I—and I think all—must grant that this conversation cannot be had value-neutral. So I wouldn’t be terribly surprised if the answer is multi-context dependent, and X% of people might truly prefer one and Y another.
Only if they have something better. Sounds like you have an expectation of future progress.
Plenty of people in the present recognize this, and choose not to endure it. I would argue that this choice and the respect of differing opinions on related topics is fairly modern, and I strongly prefer the current equilibrium. I recognize that circumstances will change, and the tension between enforcing conformity vs accepting inefficiency will shift as a result. My preference isn’t a universal value judgement.
I think that’s the key area where I’m not sure if we agree, or if we just are somewhat aligned accidentally: I don’t think there is any objective valuation of individual or group behaviors. Many of us have preferences, but that’s an overlay of individual valuation on top of each of our framings of our experiences. This does include some pretty strong modeling of causality, especially in smaller subsets of space-time. But it doesn’t actually map to any territory.
You were arguing against the idea of history as a narrative of progress from the past to the present, yet you expect a narrative of progress from the present to the future. It seems to me there is an inconsistency there.
The title seems misleading.
I’m not sure if you’re arguing against a simplistic “progress toward utopia” narrative (which seems obviously wrong), or against all narrative descriptions of the complex weave of individuals across the past (which I’m not sure what other options there are).

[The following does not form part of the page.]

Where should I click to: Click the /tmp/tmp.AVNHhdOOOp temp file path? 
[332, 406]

I have done some amount of thinking on it, and I consider myself very lucky to have been born in the circumstances that I find myself in. It’s not uniform, but generally “nasty, brutish, and short” does describe most lives before the 20th century. And honestly, most today—I’m lucky on more dimensions than just the historical period I’m in.

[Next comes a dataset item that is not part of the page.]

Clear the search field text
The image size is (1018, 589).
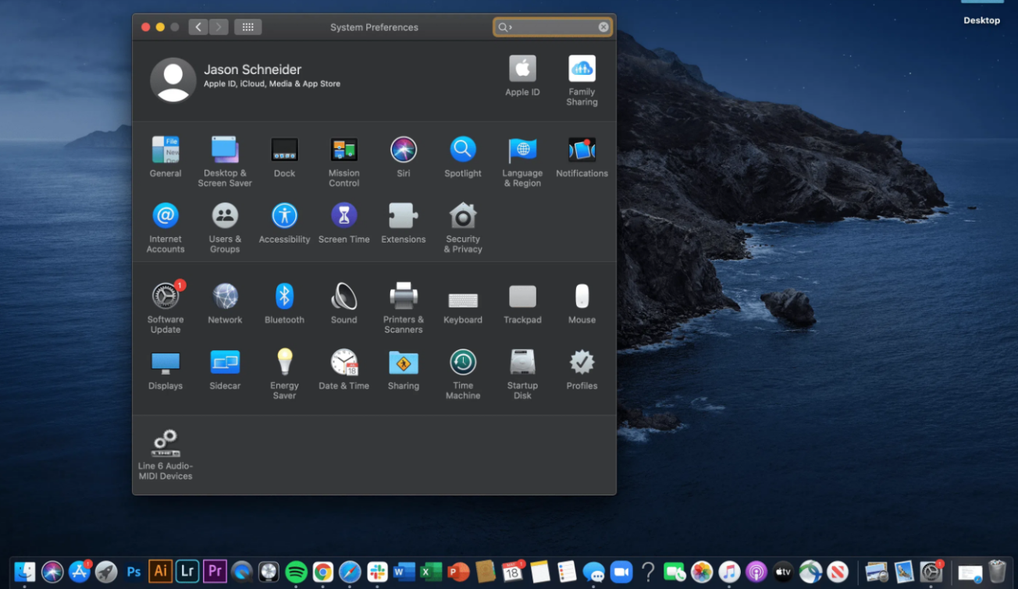coord(603,27)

This is far different than progress being inevitable or monotonic. In a lot of ways the end of the last century was better than the current (for my personal lived experiences). But it is progress, and it’s pretty significant when looked at in half-century chunks for the last half-millennium. It’s much less clear about fine-grained improvements over longer timeframes.
This post ends before it even starts bothering to make arguments for why its central claim is true. It just repeats the claim with increasingly angry and profane language.
I’m not sure why you claim that narrative as default, maybe we could try to look at some stats on how many people hold that world view in the general population. I’m aware of plenty that hold the opposite; directionally, kind of: noble savage/romantic medievalist/conservative/good old days/nostalgic/cynical. Let’s pick noble savagism vs current-day Steven Pinkerism. There are plenty of people who would full-throatedly try to crown one or the other as supreme. I’m more epistemically reserved, without having spent too much looking into it yet—which is to say, you, the general you, feel free to take this as an invitation to make your case—though be advised, I might read your answer with my goggles of motivated-reasoning-suspicion donned given the forum we are here steeped.
I—and I think all—must grant that this conversation cannot be had value-neutral. So I wouldn’t be terribly surprised if the answer is multi-context dependent, and X% of people might truly prefer one and Y another.